Copy the records below word for word, keeping every line as it appears.

--- start Given information ---

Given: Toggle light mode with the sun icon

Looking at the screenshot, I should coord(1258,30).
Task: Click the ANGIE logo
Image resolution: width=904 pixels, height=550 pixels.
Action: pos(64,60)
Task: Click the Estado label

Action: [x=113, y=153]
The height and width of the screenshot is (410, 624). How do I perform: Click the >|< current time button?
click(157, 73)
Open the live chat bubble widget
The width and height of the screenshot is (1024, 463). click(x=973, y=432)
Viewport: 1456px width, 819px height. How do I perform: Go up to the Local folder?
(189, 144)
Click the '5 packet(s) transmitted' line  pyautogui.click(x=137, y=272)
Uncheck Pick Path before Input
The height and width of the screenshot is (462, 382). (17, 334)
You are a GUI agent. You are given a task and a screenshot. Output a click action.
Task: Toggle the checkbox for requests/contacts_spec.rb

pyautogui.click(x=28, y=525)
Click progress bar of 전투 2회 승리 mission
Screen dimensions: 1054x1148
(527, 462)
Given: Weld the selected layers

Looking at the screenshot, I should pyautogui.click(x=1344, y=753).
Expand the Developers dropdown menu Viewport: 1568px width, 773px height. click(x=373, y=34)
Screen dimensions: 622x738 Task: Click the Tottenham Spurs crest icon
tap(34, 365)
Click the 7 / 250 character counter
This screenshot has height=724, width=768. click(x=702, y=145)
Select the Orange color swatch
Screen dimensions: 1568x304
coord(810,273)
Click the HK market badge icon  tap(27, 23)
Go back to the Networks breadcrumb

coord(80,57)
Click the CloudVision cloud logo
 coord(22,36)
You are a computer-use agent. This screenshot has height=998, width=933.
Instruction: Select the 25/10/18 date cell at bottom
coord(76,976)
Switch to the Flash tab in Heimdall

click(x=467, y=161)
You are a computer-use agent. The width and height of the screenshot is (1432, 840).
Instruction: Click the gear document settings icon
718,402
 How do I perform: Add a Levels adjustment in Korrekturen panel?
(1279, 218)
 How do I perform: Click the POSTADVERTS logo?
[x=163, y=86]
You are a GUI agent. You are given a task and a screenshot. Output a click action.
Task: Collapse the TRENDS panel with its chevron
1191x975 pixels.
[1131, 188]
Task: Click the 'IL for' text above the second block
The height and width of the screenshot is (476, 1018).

--- end Given information ---

Problem solution:
Given: Toggle light mode with the sun icon

Looking at the screenshot, I should coord(1258,30).
Task: Click the ANGIE logo
Image resolution: width=904 pixels, height=550 pixels.
Action: pos(64,60)
Task: Click the Estado label

Action: [x=113, y=153]
The height and width of the screenshot is (410, 624). How do I perform: Click the >|< current time button?
click(157, 73)
Open the live chat bubble widget
The width and height of the screenshot is (1024, 463). click(x=973, y=432)
Viewport: 1456px width, 819px height. How do I perform: Go up to the Local folder?
(189, 144)
Click the '5 packet(s) transmitted' line  pyautogui.click(x=137, y=272)
Uncheck Pick Path before Input
The height and width of the screenshot is (462, 382). (17, 334)
You are a GUI agent. You are given a task and a screenshot. Output a click action.
Task: Toggle the checkbox for requests/contacts_spec.rb

pyautogui.click(x=28, y=525)
Click progress bar of 전투 2회 승리 mission
Screen dimensions: 1054x1148
(527, 462)
Given: Weld the selected layers

Looking at the screenshot, I should pyautogui.click(x=1344, y=753).
Expand the Developers dropdown menu Viewport: 1568px width, 773px height. click(x=373, y=34)
Screen dimensions: 622x738 Task: Click the Tottenham Spurs crest icon
tap(34, 365)
Click the 7 / 250 character counter
This screenshot has height=724, width=768. click(x=702, y=145)
Select the Orange color swatch
Screen dimensions: 1568x304
coord(810,273)
Click the HK market badge icon  tap(27, 23)
Go back to the Networks breadcrumb

coord(80,57)
Click the CloudVision cloud logo
 coord(22,36)
You are a computer-use agent. This screenshot has height=998, width=933.
Instruction: Select the 25/10/18 date cell at bottom
coord(76,976)
Switch to the Flash tab in Heimdall

click(x=467, y=161)
You are a computer-use agent. The width and height of the screenshot is (1432, 840).
Instruction: Click the gear document settings icon
718,402
 How do I perform: Add a Levels adjustment in Korrekturen panel?
(1279, 218)
 How do I perform: Click the POSTADVERTS logo?
[x=163, y=86]
You are a GUI agent. You are given a task and a screenshot. Output a click action.
Task: Collapse the TRENDS panel with its chevron
1191x975 pixels.
[1131, 188]
Task: Click the 'IL for' text above the second block
The height and width of the screenshot is (476, 1018).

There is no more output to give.